▶ **Work order 1**
Copy out, character for character, the portion of the passage on Hebrew and Judean history that opens with the words containing "More on the" and closes with "and southern Judea.".
▶ **Work order 2**
Extend the passage on Hebrew and Judean history, starting immediately after its final sentence.

Regardless, the Hebrews had wandered for many years, in search of food, booty, and bounty. The way they laid down roots in what was previously known as Canaan was not too different than the way that most other tribes settled territory that had prior occupants.

More on the Hebrews' religion, priesthood, and gods will be addressed at a later date...

Regardless, what began as an amalgamation of Mesopotamian tribes who spoke different languages and possessed divergent ethnic backgrounds became a confederation whose self-imposed series of covenants encouraged people to remain endogamous, law-abiding, and culturally homogeneous. The ground-breaking set of laws that began to characterize this Hebrew Israelite nation eventually received a following throughout the tribal confederation. Soon enough, the experiences and the mythologies of each tribe became the experiences and the mythologies of the entire Hebrew Israelite nation. The formation of this entity resulted eventually in the United Monarchy that combined northern Israel and southern Judea.

Upon the Assyrian conquest of the northern Kingdom of Israel in the 8th Century BCE, many Israelites fled to the south. Yet, some 30,000 became "Samaritans" and also the ostensibly lost tribes of Israel. Thus, most of what became known to the modern world about the Hebrews was handed down via the scholars, scribes, and priests of Judea. The religion and ethnic identity of the inheritors of this tradition took on the Judean culture as their dominant influence.

Judeans are thus the descendants of Jews, while the Samaritans of the north are the ancestors of the modern day Samaritans on Mount Gerizim, who are perhaps the only living remnants of the northern Kingdom of Israel. Jerusalem was the undisputed center of the Judean polity and therefore became the focal point of worship in the Judean religion. However, the Samaritan Israelites of the north continued to focus their spiritual energies at the site of the major Israelite temple to El on Mount Gerizim.

The scope of the rest of Jewish history is too broad to be included in this essay. Yet, the destruction of 1st Temple and the subsequent Babylonian captivity resulted in the tremendous influence of Aramaic neo-Babylonian civilization on the language, script, and calendar of the exiled Judeans. When the Persians allowed these captives to return to their homeland, they retained much of the Aramaic culture.

▶ **Entries shown**
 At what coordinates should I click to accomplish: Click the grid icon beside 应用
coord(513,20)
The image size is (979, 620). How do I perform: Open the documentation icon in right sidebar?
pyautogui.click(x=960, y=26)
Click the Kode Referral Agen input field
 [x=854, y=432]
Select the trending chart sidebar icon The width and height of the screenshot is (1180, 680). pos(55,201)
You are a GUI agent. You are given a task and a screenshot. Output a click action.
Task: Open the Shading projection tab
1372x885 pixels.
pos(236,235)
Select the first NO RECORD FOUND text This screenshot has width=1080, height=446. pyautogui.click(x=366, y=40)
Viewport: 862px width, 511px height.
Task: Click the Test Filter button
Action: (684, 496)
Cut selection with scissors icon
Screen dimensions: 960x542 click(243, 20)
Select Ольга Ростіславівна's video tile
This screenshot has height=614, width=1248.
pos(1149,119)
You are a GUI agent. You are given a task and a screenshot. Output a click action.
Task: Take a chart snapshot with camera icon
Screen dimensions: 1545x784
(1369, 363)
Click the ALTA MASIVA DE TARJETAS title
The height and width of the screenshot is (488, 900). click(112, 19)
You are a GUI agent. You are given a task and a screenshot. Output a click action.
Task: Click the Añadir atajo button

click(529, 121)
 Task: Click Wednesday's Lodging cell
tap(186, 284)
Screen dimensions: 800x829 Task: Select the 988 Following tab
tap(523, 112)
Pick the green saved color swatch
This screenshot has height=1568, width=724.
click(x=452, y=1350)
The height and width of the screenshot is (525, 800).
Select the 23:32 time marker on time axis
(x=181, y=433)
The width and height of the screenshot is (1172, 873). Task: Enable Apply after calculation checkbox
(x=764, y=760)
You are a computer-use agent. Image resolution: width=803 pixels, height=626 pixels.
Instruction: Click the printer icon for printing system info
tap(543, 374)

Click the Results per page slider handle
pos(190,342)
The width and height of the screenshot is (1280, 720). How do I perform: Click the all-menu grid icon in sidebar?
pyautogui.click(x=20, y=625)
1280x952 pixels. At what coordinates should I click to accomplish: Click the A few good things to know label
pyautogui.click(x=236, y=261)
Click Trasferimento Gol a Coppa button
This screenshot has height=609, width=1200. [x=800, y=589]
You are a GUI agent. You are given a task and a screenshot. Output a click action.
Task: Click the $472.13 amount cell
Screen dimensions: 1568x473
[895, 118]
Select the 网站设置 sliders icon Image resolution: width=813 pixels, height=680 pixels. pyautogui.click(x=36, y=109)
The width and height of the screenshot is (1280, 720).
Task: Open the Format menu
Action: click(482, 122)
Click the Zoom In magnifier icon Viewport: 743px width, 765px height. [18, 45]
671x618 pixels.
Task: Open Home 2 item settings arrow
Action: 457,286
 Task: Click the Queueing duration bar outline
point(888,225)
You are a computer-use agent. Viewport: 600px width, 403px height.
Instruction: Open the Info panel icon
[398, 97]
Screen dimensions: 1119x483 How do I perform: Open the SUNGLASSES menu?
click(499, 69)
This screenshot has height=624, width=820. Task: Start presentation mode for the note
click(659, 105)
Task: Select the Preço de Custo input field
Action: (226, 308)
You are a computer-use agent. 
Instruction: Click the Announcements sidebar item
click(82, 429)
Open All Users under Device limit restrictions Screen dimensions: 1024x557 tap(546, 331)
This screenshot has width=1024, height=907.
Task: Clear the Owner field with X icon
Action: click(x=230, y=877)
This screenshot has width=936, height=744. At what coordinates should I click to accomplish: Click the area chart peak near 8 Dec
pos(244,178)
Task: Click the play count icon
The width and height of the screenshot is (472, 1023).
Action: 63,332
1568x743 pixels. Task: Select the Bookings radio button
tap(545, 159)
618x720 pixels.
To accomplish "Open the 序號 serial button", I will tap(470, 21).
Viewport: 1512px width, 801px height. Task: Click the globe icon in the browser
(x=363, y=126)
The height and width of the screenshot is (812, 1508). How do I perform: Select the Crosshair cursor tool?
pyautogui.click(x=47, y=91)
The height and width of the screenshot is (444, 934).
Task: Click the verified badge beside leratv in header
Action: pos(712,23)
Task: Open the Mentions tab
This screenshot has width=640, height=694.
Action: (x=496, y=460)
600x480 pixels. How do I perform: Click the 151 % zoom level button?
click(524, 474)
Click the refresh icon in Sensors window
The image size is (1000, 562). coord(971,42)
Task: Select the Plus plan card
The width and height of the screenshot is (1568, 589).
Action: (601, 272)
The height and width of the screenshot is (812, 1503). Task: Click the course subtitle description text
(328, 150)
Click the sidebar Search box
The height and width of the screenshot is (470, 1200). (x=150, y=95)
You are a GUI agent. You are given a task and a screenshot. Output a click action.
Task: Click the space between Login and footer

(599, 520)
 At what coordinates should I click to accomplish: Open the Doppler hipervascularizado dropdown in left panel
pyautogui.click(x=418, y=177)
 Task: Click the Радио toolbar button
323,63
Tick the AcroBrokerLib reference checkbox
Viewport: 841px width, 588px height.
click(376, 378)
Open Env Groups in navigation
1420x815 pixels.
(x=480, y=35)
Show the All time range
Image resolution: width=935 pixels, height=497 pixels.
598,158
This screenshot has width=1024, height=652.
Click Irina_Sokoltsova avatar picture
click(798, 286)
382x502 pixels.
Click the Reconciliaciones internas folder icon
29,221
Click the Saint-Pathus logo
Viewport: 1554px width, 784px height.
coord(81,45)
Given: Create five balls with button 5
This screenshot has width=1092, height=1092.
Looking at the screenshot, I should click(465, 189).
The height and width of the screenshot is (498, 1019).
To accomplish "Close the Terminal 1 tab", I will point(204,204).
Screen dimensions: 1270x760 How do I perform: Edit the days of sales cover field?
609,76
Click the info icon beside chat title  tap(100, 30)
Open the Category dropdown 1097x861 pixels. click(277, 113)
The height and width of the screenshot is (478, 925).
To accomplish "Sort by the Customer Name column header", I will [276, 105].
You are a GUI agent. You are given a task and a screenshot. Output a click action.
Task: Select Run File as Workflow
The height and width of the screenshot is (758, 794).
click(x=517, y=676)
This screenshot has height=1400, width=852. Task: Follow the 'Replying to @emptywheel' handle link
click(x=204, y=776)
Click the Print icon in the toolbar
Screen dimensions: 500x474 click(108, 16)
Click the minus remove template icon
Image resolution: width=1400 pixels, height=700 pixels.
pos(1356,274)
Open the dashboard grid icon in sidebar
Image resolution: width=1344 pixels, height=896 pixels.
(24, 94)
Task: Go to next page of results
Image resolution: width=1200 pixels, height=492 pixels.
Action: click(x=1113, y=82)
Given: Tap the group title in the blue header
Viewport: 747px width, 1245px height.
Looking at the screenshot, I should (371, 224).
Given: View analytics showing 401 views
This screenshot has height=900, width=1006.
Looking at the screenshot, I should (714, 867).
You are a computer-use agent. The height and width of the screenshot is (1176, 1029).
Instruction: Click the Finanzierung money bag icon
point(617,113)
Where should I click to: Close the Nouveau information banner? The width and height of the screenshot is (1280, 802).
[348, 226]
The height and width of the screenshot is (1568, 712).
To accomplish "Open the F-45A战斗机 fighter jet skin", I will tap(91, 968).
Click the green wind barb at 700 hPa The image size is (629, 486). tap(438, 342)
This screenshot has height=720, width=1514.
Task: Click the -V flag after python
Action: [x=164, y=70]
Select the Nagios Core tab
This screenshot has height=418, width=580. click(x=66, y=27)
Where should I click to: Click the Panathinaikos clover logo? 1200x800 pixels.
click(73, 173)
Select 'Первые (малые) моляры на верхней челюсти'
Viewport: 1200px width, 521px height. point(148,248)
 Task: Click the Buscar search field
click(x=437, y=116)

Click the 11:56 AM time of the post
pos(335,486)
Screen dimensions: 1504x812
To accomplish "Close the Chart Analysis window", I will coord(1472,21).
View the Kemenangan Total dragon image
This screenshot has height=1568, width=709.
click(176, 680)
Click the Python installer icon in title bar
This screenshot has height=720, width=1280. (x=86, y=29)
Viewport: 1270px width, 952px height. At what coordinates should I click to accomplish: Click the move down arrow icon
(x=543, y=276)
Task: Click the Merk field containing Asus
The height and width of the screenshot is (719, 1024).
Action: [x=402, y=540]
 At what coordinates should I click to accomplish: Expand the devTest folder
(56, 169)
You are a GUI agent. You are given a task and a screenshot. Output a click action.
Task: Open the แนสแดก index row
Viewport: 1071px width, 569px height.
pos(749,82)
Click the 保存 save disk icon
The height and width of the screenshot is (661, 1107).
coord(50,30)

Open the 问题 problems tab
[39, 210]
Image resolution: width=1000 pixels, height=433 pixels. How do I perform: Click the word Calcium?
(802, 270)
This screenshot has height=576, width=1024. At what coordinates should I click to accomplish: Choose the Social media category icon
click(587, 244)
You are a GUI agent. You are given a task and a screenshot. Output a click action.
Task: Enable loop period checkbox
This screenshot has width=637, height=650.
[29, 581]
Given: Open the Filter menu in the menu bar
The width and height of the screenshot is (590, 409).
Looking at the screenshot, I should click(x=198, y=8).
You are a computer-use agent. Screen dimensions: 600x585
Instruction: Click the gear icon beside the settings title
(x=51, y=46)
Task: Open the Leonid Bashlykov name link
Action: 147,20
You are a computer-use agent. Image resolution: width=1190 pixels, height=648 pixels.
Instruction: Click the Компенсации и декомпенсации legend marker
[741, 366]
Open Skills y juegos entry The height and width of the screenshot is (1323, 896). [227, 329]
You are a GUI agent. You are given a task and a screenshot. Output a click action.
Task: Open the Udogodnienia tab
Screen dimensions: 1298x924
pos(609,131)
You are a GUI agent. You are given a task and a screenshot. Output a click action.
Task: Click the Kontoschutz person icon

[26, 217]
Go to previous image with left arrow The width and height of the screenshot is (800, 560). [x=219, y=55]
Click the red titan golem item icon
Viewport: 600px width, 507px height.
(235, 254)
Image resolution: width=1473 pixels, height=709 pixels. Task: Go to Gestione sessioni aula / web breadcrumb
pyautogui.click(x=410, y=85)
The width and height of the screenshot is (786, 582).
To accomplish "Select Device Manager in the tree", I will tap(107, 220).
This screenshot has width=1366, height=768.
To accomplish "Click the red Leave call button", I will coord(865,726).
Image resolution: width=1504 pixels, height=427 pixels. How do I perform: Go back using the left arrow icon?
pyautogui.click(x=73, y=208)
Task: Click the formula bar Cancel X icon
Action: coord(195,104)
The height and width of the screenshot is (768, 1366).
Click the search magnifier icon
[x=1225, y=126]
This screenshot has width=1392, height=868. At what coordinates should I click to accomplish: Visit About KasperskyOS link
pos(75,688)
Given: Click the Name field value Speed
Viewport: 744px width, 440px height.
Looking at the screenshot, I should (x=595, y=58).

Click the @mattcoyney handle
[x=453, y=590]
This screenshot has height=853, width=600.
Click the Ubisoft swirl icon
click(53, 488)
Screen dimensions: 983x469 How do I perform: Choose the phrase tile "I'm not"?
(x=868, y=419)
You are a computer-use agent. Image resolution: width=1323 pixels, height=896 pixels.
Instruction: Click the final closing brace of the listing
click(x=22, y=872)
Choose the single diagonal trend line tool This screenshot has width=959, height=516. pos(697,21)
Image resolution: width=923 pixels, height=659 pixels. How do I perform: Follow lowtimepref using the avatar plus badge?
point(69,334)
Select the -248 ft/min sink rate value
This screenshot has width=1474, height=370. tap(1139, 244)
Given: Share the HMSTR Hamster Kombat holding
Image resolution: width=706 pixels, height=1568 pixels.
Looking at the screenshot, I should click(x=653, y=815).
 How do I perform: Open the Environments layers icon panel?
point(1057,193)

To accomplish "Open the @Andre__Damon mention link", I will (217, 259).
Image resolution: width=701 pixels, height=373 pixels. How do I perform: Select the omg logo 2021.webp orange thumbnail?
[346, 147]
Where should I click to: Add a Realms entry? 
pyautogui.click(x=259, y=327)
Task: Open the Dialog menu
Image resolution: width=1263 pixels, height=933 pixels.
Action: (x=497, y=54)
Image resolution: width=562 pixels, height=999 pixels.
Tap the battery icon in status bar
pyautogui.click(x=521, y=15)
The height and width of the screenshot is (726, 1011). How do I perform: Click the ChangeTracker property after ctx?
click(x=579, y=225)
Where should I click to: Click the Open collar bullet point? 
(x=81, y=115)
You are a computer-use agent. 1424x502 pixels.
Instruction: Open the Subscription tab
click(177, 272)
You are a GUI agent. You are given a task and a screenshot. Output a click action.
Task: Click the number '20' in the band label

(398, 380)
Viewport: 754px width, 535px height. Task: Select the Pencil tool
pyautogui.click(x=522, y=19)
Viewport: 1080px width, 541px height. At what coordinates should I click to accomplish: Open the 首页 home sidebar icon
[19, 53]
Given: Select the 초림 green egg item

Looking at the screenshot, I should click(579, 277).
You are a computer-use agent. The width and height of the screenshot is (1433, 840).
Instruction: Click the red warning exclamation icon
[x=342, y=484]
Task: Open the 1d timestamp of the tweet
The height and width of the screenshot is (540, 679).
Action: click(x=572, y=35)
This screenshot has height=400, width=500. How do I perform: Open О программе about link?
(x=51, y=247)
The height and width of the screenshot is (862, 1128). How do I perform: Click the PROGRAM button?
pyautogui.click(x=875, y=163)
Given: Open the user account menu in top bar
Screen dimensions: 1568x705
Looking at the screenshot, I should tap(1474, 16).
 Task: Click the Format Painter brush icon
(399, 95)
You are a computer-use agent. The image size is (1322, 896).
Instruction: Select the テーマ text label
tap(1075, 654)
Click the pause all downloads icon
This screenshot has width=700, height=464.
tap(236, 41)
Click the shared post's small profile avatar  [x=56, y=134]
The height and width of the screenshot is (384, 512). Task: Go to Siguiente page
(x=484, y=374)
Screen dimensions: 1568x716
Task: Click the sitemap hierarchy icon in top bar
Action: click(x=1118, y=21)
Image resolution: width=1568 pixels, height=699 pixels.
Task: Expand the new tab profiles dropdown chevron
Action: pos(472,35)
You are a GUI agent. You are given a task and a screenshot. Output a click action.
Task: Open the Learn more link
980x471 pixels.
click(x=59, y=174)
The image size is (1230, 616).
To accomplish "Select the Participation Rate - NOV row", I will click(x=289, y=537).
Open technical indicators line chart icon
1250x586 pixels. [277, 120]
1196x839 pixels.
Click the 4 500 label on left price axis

▶ **Reply 1**
More on the Hebrews' religion, priesthood, and gods will be addressed at a later date...

Regardless, what began as an amalgamation of Mesopotamian tribes who spoke different languages and possessed divergent ethnic backgrounds became a confederation whose self-imposed series of covenants encouraged people to remain endogamous, law-abiding, and culturally homogeneous. The ground-breaking set of laws that began to characterize this Hebrew Israelite nation eventually received a following throughout the tribal confederation. Soon enough, the experiences and the mythologies of each tribe became the experiences and the mythologies of the entire Hebrew Israelite nation. The formation of this entity resulted eventually in the United Monarchy that combined northern Israel and southern Judea.

▶ **Reply 2**
After the tribulations of the Judeans during the alternatively glorious and traumatic Roman period, the bulk of the nation was significantly dispersed in 70 CE, forming the basis of the modern Jewish-Israeli-Hebrew nation. The in-gathering of the exiles was not to take place for almost 19 centuries, yet the foundations had been built for a nation without a shared geographical space. In addition to the conversion of several significant groups (among other smaller scale conversions), including the Himyarites in Yemen, the Adiabenes in Kurdistan, and the Khazars in Turkic southern Russia, these diaspora Judeans inherited the Hebrew culture and language and were the last Judeans (during the Bar Kokhba Revolt) to possess a state in the Promised Land until the founding of the modern State of Israel in 1948.

Here is Mark Twain's assessment of Hebrew origins and history: "It suggests a nebulous dim puff of star dust lost in the blaze of the Milky Way. Properly the Jew ought hardly be heard of; but he is heard of, has always been heard of...His contributions to the world's list of great names are way out of proportion to the weakness of his numbers. He has made a marvelous fight in the world, in all the ages; and has done it with his hands tied behind him. He could be vain of himself, and be excused for it. The Egyptian, the Babylonian, and the Persian rose... the Greek and the Roman followed, and made a vast noise, and they are gone...The Jew saw them all, and is now what he always was, exhibiting no decadence, no infirmities of age, no dulling of his alert mind. All things are mortal but the Jew...What is the secret of his immortality?"